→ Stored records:
--- START ---
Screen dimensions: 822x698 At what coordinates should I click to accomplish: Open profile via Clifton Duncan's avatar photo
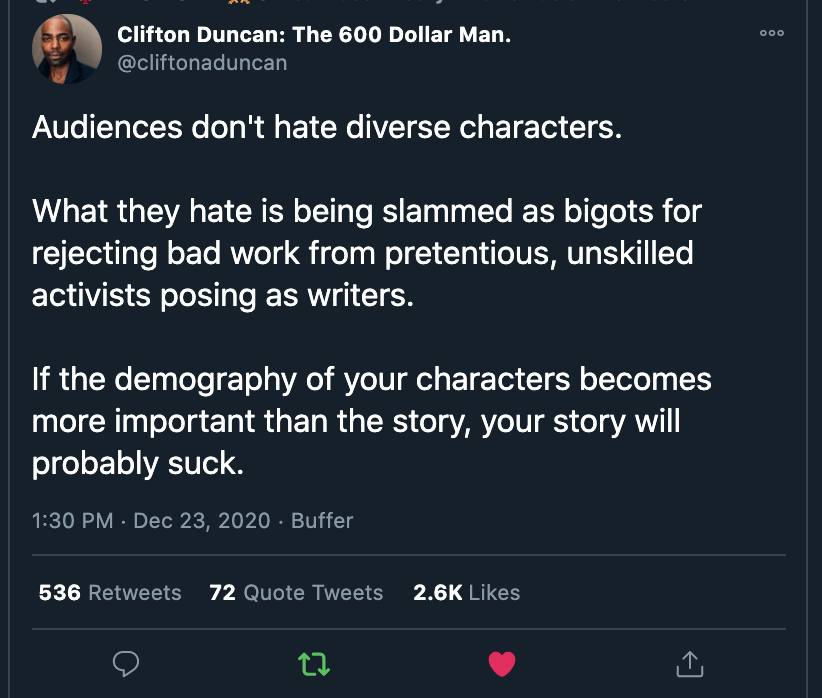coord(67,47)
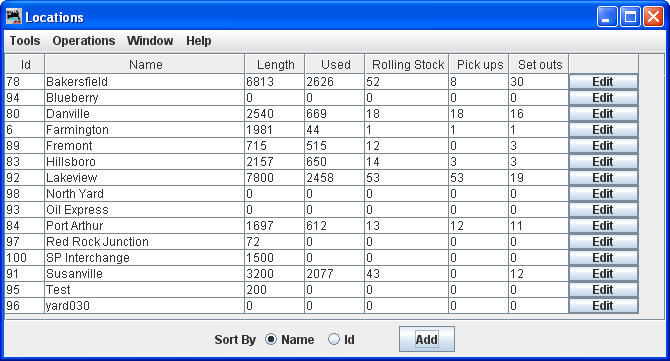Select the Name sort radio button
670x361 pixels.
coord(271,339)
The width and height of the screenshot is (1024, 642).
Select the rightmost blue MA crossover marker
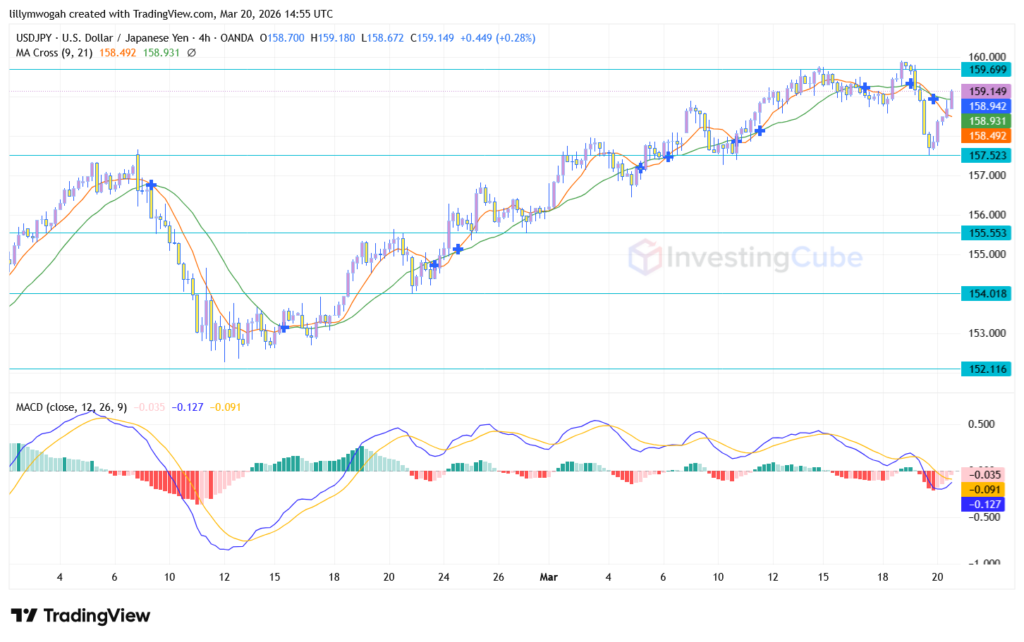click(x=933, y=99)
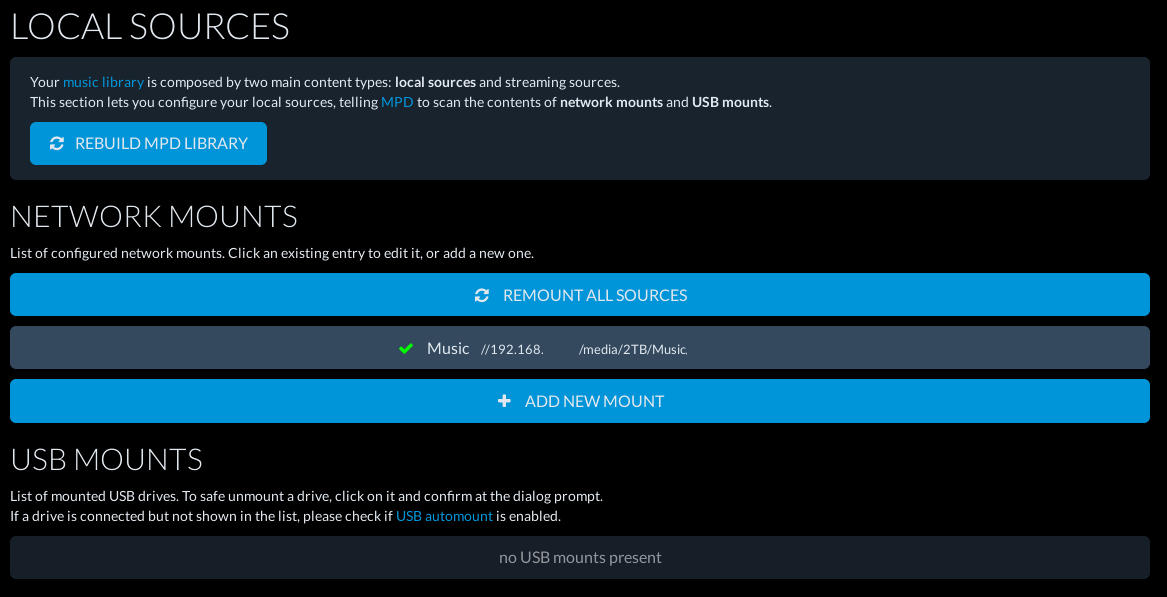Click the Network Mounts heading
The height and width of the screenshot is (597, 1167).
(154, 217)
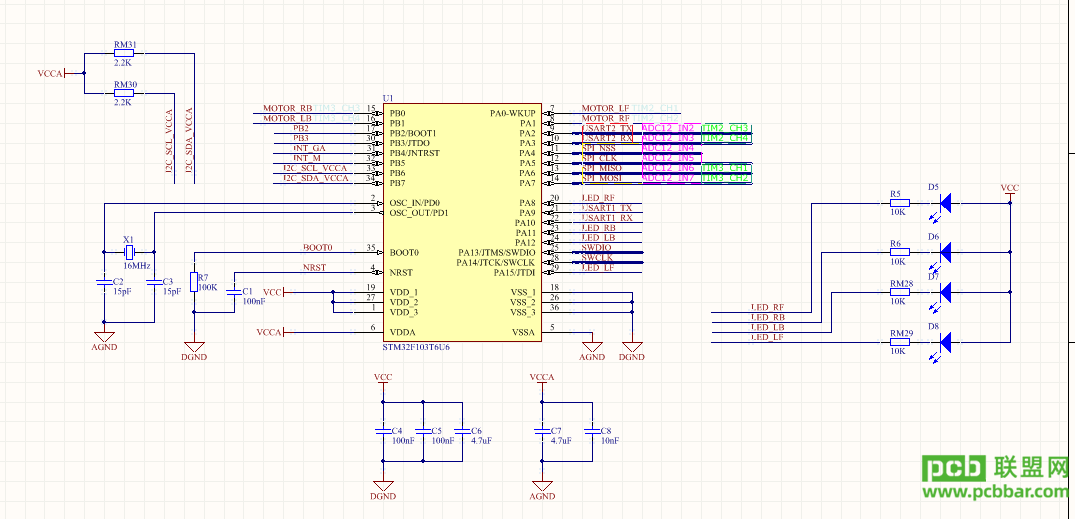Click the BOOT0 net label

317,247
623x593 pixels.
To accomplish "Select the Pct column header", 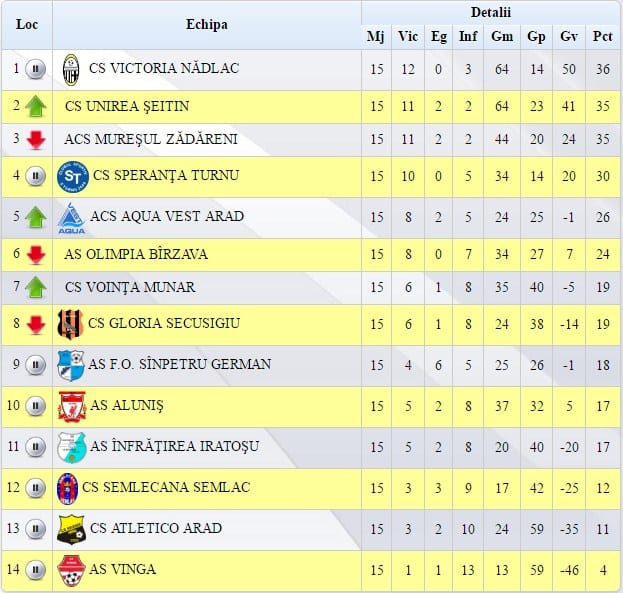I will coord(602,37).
--- END ---
--- START ---
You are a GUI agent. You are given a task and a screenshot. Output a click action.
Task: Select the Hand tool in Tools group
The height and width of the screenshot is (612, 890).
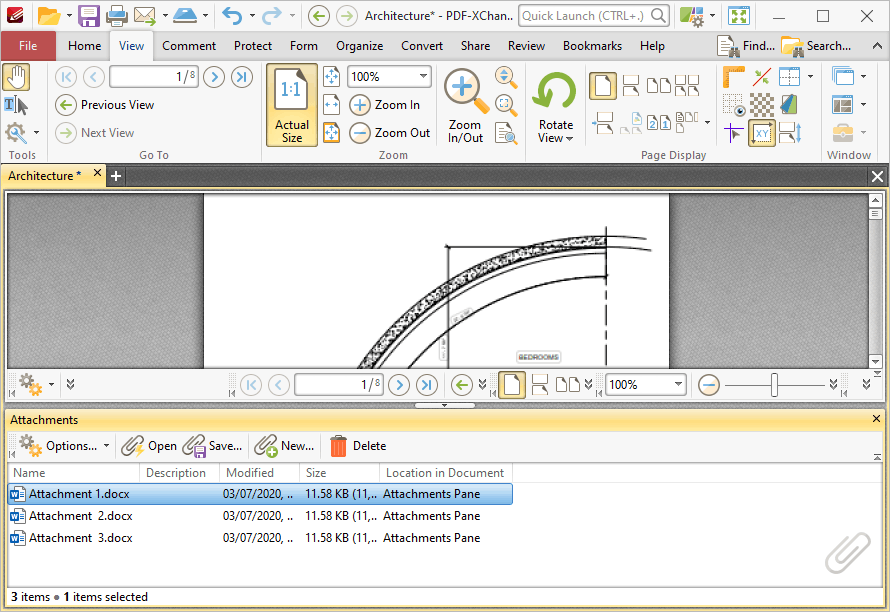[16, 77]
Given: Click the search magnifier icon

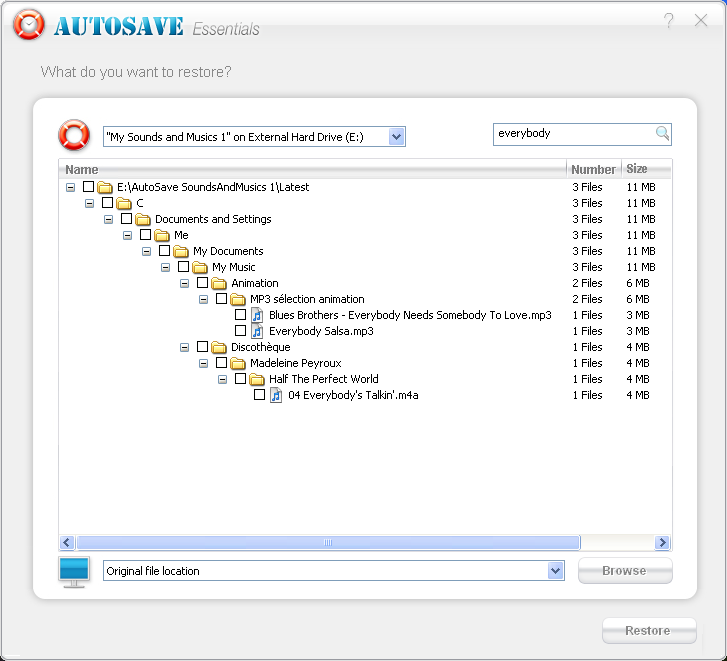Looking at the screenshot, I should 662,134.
--- END ---
→ To do: Beginning at the line above that contains "Screen dimensions: 822x698" and going on through the line that contains "The width and", please copy every line exactly, leaving the pictures out and adding nothing.

→ Response area:
Screen dimensions: 822x698 At what coordinates should I click to accomplish: Open profile via Clifton Duncan's avatar photo
coord(67,47)
Select the Name sort radio button
670x361 pixels.
coord(271,339)
The width and height of the screenshot is (1024, 642).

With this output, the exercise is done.